Vaishya is one of the four varnas of the Hindu social order.

Traditional duties[edit]

Hindu religious texts assigned Vaishyas to traditional roles in agriculture and cattle-rearing but over time they came to be landowners, traders and money-lenders.[1] The Vaishyas, along with members of the Brahmin and Kshatriya varnas, claim dvija status ("twice born", a second or spiritual birth) after sacrament of initiation as in Hindu theology.[2] Indian traders were widely credited for the spread of Indian culture to regions as far as southeast Asia.[3]

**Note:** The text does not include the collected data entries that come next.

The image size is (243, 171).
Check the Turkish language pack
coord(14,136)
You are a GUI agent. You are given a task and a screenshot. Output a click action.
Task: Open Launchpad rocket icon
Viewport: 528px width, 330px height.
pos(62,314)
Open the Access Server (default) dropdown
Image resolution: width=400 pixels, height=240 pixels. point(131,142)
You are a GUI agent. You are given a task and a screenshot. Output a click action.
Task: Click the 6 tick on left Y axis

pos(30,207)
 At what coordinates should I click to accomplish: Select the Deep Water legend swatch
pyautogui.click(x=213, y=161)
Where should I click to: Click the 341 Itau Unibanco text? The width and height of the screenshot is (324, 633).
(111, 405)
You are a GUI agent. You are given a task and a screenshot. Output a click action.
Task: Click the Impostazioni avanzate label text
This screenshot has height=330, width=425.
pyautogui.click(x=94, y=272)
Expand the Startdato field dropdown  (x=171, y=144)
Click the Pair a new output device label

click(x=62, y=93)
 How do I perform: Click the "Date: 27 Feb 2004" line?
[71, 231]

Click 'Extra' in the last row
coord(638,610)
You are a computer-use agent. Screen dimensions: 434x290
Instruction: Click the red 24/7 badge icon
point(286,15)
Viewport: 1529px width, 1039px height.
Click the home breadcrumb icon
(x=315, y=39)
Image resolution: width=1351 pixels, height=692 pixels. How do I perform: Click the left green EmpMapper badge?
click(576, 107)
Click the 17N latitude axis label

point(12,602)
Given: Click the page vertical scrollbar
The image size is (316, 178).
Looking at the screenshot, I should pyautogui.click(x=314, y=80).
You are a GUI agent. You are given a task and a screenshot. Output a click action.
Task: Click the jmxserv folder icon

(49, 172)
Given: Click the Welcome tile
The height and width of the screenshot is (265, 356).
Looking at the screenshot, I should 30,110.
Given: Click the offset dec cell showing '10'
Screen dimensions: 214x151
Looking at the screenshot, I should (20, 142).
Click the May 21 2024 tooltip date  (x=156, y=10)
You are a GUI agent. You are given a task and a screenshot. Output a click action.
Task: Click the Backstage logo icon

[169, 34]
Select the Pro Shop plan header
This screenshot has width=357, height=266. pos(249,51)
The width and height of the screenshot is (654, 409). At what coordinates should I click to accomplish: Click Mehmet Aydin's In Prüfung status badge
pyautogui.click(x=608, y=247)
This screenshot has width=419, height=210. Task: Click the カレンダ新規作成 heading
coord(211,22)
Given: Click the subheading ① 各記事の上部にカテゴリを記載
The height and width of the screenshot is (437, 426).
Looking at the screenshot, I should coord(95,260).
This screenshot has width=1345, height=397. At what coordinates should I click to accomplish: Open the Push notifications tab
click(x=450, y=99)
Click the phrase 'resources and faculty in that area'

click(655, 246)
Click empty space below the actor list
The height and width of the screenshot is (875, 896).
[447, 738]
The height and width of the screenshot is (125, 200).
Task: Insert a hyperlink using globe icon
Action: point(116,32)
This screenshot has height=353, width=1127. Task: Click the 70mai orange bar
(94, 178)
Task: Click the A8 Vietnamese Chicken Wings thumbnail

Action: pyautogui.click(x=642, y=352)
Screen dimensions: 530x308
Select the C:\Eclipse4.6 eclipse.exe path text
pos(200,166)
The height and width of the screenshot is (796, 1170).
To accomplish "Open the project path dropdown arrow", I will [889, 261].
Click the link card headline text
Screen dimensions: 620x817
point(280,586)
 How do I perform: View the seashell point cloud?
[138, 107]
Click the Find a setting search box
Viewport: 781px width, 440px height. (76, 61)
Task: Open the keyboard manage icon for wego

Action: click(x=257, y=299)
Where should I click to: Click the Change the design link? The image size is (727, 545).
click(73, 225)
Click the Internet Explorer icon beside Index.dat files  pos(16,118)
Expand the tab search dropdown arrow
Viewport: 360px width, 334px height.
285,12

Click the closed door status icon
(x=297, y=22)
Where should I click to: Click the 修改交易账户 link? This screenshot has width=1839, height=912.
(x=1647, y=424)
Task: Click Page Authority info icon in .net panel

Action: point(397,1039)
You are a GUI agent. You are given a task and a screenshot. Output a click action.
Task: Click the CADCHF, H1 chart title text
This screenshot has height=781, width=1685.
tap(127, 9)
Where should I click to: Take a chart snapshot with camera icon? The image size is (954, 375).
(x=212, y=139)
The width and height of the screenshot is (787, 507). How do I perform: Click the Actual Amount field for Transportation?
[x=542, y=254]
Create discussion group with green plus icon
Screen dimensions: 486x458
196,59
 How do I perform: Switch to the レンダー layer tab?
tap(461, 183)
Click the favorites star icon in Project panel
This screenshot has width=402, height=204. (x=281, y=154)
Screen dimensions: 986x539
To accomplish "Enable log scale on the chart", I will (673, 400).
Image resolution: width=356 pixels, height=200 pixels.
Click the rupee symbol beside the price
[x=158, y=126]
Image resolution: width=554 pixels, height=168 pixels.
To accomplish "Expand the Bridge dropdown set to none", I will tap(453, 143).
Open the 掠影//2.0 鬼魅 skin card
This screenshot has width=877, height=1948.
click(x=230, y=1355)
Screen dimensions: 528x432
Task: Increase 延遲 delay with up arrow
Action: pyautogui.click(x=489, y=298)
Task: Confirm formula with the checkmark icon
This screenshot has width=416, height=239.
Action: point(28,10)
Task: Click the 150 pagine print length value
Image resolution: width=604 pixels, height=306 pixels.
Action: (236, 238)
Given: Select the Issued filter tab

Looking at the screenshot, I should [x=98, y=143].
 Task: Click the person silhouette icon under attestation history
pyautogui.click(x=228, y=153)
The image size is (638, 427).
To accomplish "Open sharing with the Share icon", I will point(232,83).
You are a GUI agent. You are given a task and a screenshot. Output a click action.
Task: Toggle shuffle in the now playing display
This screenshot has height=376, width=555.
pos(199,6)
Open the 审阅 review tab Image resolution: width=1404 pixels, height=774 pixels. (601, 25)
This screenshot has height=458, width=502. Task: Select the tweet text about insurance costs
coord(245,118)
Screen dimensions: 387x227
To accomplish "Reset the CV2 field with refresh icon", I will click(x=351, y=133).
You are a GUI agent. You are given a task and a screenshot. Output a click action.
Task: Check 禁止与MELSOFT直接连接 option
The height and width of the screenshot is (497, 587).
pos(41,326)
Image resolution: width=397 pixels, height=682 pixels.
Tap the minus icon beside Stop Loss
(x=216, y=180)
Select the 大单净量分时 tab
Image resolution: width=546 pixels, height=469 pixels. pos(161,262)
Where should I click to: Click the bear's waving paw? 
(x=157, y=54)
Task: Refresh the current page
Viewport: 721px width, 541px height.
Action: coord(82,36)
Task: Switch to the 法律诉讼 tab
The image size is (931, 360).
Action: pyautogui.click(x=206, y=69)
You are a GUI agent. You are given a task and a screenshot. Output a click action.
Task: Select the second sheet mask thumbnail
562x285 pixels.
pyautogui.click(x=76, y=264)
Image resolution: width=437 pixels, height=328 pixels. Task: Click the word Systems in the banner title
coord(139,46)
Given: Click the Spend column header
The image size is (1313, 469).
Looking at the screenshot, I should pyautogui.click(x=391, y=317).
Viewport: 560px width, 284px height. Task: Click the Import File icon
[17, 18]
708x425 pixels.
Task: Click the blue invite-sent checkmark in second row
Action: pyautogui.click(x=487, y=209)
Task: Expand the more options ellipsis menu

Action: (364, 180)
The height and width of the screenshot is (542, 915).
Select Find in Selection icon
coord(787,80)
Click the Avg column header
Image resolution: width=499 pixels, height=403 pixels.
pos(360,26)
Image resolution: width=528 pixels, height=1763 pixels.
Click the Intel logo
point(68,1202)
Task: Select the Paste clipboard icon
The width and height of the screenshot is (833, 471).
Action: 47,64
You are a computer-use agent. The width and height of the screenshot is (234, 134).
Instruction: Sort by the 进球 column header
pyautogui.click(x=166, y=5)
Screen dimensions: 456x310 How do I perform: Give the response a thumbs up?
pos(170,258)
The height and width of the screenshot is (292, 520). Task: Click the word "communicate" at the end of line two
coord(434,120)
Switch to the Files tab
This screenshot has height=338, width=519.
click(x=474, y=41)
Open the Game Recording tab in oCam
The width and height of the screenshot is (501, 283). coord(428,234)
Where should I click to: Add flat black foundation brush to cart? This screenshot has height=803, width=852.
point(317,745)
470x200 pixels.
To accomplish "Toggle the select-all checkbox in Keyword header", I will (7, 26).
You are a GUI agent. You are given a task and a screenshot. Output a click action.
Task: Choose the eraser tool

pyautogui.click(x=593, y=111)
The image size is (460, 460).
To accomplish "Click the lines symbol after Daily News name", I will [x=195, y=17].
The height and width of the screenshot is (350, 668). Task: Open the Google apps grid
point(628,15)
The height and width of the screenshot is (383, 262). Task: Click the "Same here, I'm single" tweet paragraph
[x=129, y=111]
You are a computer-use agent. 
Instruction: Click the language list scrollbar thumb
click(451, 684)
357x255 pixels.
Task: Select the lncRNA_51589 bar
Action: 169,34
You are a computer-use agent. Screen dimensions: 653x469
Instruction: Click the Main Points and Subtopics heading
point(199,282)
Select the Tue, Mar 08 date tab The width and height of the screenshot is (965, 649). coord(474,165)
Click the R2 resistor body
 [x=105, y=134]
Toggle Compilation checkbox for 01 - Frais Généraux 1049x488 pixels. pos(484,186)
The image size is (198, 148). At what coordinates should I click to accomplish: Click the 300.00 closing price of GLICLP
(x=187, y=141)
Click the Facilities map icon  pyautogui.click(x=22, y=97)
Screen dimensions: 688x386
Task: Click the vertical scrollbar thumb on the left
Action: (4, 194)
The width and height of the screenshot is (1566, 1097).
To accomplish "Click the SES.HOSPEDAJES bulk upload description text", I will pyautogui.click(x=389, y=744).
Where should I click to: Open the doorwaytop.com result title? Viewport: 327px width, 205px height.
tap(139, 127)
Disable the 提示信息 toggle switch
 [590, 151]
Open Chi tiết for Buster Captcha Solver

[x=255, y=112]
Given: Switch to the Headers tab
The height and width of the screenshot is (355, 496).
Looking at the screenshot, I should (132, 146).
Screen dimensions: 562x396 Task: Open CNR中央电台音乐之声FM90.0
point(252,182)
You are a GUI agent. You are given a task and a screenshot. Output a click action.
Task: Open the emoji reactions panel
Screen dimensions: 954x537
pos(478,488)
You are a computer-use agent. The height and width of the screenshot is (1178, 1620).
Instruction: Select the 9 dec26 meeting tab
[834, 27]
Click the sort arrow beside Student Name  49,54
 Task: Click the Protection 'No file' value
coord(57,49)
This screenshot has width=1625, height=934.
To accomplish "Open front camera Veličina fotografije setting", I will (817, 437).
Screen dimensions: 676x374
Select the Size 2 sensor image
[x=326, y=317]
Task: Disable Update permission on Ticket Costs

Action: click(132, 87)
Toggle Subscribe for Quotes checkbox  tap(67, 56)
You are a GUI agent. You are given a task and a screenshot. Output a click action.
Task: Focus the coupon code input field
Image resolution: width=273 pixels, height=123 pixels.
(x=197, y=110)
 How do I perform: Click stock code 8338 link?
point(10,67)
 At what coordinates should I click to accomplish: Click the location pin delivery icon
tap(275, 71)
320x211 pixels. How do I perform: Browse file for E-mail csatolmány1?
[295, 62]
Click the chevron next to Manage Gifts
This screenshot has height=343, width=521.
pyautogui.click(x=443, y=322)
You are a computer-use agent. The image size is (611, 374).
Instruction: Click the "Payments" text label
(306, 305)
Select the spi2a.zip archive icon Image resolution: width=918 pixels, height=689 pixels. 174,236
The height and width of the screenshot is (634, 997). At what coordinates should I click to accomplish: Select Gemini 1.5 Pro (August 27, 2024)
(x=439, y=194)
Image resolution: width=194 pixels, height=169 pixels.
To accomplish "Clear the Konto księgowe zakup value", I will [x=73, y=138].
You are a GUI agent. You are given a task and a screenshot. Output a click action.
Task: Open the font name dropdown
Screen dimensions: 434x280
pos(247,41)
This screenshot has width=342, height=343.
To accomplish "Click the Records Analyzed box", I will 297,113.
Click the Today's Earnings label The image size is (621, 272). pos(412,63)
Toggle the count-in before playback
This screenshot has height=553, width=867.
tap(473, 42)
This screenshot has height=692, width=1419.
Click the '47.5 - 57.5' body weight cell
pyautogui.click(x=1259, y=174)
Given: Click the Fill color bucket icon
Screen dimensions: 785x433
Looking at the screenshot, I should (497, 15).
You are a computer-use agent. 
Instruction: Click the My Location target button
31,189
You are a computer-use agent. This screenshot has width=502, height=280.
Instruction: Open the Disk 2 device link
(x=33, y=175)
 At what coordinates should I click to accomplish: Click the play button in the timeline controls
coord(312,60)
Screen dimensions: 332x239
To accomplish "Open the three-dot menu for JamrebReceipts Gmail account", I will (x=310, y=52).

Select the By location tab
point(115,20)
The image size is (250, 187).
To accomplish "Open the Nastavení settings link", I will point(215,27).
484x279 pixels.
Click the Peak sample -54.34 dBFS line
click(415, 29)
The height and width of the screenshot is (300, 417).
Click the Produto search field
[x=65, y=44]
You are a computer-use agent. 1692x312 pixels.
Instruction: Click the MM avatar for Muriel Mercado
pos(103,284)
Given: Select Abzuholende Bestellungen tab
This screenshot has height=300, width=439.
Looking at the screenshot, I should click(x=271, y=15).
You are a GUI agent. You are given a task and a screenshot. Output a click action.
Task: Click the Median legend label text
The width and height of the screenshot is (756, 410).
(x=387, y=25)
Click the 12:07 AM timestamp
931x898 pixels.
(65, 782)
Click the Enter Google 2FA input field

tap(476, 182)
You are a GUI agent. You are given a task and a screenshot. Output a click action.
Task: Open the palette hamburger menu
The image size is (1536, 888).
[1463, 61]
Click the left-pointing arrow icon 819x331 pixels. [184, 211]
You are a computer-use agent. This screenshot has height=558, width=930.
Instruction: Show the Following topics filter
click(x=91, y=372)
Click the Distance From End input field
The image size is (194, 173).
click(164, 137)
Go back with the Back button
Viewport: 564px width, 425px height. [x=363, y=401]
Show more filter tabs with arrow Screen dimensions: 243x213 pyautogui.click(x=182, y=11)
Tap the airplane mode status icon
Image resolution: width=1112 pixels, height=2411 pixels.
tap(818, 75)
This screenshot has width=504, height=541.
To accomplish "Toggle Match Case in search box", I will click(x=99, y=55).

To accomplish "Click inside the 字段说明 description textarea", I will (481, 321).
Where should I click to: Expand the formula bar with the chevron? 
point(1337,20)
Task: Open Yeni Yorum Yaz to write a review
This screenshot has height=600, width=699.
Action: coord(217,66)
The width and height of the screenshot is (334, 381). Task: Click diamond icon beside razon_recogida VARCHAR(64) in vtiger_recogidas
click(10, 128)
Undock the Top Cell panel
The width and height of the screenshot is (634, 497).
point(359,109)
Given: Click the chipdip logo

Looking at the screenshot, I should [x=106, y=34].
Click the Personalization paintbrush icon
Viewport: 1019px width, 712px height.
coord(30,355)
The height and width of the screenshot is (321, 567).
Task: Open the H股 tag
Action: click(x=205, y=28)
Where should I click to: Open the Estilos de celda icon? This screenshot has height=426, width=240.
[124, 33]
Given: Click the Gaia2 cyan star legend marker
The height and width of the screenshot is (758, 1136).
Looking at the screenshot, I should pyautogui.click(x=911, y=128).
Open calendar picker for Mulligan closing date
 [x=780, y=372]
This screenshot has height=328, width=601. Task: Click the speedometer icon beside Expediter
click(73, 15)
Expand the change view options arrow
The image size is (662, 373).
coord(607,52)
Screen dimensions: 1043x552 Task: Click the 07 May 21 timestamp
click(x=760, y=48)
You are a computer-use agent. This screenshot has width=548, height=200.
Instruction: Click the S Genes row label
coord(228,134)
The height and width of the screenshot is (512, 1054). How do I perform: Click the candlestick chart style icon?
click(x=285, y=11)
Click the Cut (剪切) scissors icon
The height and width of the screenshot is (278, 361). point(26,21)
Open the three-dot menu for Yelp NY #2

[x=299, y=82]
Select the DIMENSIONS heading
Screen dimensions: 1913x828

Historically, Vaishyas have been involved in roles other than their traditional pastoralism, trade and commerce. According to historian Ram Sharan Sharma, the Gupta Empire was a Vaishya dynasty that "may have appeared as a reaction against oppressive rulers".[4] Harsha, the 7th century king of northern India, was also of the Vaishya Varna.[5]

Modern communities[edit]

The Vaishya community consist of several jāti or subcastes, notably the Agrahari,[6] Agrawals,[7] Barnwals, Gahois, Kasuadhans, Khandelwals,Telis, Lohanas, Maheshwaris, Oswals, Roniaurs, the Arya Vaishyas of Odisha, Andhra Pradesh, Karnataka, Maharashtra, Tamil Nadu and Telangana,[8] the Vaishya Vanis of Konkan and Goa, and the Modh of the west.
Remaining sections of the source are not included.